Alternatively, if you’d like to support me with a one-time gratuity, you can do so via Buy Me A Coffee.
William Emmons, Book Critic?
I recently placed a review of Erika Swyler’s new science fiction novel We Lived On The Horizon at Ancillary Review of Books. Here’s what I thought:
At first blush, it seems like Erika Swyler’s new novel We Lived On The Horizon is science fiction for our times, because the central character is an AI. This topical feel is belied by the fact that the AIs in the novel resemble actual people more than they do our own LLMs. Therefore, they don’t evoke the contemporary perils and potentials raised by LLMs. Instead Swyler’s AIs provide a fictive backdrop for the exploration of two themes whose relevance recurs across time: coming of age and revolution. As an AI bildungsroman, the novel is a moving character study. As a speculative meditation on a revolution against a post-apocalyptic society structured around indebtedness, something is lacking.
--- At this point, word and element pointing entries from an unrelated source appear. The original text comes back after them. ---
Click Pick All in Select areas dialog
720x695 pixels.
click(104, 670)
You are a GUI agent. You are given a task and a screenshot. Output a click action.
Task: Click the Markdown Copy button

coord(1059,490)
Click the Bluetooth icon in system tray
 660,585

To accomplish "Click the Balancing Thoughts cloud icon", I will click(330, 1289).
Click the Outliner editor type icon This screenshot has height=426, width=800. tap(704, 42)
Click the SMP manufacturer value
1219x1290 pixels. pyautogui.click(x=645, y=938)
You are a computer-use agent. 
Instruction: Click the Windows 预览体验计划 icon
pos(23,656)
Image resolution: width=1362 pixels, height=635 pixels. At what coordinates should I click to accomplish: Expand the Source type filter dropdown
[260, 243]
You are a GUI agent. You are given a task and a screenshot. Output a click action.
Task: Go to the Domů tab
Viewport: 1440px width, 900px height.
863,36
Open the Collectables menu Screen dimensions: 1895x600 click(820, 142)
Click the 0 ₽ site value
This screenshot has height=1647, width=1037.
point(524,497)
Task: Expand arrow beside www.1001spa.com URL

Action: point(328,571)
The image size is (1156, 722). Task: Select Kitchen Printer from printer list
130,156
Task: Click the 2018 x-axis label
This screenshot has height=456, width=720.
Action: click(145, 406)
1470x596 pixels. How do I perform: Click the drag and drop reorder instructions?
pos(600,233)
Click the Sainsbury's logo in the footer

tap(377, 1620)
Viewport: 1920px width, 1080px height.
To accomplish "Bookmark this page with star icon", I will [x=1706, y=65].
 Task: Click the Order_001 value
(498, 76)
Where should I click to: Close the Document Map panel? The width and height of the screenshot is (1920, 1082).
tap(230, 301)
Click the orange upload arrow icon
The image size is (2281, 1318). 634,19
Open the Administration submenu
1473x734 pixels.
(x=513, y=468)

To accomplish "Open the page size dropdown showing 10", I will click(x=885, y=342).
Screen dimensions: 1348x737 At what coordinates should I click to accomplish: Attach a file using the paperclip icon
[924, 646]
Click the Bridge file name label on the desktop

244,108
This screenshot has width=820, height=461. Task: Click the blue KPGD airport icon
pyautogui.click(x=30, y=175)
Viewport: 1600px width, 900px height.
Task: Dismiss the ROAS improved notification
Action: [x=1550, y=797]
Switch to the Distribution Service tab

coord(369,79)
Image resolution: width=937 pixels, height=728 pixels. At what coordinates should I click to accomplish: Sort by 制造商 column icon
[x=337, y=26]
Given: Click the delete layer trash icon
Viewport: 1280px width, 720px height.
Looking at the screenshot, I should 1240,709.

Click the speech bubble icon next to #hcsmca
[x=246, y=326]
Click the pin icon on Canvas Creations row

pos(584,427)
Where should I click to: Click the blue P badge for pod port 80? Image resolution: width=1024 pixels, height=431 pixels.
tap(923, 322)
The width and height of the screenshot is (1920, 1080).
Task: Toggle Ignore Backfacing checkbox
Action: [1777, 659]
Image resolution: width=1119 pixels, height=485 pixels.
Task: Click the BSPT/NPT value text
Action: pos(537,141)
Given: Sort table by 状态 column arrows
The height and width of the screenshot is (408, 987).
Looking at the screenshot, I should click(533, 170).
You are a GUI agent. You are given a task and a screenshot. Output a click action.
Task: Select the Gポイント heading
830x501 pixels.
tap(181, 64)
Read the whole review here.
I hope this is my first step into a broader world of people reading and writing about speculative literature. I am working on another review for ARB and am trying to send out book review pitches elsewhere.
I must confess to being a neophyte and not really knowing where to pitch. If you have any leads on this front, hit me up. No journal is too obscure.
Spring-Summer Cons
I will be going to a couple big (or big-to-me, anyway) conventions this year. I’ll be at BaltiCon in Baltimore which is taking place May 23-26. Don’t look for me in the dealer’s room. I won’t be there. Indeed, I’m not totally sure how much of the con I’ll be present for because I’ll be splitting my time in Baltimore between the con, a bachelor party, and Maryland Deathfest. I mainly mention that I’m going BaltiCon because my analytics tell me the nearby District of Columbia is one of the more represented U.S. jurisdictions among my readership. If anyone reading this would like to try to meet up at BaltiCon hit me up.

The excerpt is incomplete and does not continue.